### Given records
________________________________________

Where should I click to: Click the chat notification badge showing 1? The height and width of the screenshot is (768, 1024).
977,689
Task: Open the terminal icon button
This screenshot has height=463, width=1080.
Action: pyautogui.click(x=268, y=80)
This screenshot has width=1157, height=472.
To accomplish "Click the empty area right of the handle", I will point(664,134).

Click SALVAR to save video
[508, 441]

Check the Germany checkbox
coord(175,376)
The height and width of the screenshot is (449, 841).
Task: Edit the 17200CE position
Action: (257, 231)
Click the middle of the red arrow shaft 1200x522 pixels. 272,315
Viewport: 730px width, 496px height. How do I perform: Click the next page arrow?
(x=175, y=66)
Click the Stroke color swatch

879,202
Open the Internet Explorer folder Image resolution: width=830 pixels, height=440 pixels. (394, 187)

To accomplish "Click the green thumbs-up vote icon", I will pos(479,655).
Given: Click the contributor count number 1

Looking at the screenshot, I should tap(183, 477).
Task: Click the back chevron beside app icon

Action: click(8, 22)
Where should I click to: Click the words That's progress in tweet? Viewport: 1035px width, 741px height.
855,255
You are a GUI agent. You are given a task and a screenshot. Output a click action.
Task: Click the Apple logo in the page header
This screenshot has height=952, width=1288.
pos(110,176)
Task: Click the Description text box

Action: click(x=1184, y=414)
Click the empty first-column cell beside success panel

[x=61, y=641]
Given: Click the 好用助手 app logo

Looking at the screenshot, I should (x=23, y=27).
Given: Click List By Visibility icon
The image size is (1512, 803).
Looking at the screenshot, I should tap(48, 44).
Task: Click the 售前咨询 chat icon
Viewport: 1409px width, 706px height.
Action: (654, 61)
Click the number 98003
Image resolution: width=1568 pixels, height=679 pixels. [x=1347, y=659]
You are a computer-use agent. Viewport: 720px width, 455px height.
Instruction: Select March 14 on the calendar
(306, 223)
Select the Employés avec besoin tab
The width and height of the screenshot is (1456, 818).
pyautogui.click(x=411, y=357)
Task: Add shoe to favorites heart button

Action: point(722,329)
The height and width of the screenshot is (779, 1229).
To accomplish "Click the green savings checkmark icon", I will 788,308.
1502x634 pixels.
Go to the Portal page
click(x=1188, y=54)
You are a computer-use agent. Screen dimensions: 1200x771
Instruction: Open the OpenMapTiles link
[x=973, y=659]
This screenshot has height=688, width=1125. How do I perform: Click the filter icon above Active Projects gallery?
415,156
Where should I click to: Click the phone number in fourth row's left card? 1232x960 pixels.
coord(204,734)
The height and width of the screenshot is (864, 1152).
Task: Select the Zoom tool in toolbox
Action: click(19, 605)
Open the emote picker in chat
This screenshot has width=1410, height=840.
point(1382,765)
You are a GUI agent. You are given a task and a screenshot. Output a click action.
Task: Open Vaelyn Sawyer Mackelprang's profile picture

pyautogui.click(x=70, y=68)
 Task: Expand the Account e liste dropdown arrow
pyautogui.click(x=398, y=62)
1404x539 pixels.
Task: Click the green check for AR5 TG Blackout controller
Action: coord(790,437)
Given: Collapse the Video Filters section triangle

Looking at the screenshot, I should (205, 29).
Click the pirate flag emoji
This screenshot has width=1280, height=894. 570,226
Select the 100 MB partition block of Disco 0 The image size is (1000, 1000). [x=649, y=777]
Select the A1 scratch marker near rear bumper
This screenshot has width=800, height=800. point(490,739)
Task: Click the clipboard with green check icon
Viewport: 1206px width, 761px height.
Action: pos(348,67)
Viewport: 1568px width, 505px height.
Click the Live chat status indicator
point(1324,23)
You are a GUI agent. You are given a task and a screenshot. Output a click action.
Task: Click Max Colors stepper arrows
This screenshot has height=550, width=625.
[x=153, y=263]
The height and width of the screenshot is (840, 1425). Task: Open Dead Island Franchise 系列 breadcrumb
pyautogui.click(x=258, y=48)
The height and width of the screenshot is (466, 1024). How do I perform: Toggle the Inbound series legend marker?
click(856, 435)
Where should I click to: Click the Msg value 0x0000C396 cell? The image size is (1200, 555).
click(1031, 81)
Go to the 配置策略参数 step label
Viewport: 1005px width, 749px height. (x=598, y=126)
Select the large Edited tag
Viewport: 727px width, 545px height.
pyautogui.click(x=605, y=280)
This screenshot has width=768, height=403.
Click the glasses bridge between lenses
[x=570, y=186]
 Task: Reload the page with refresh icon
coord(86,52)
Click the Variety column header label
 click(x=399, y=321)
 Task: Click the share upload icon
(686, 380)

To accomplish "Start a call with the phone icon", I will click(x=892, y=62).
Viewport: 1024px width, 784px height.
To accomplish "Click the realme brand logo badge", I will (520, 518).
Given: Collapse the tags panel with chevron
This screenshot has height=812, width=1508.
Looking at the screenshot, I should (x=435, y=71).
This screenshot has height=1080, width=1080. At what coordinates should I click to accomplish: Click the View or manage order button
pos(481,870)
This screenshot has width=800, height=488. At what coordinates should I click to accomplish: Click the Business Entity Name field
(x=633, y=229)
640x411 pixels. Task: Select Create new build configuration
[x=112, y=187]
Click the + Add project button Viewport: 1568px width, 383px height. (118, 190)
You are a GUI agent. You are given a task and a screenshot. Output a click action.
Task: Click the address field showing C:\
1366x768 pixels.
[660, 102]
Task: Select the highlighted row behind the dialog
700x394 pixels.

________________________________________

### Exercise instructions
From the records above, show each line that contains the word "computer".

### Written answer
You are a computer-use agent. Viewport: 720px width, 455px height.
You are a computer-use agent. Screen dimensions: 1200x771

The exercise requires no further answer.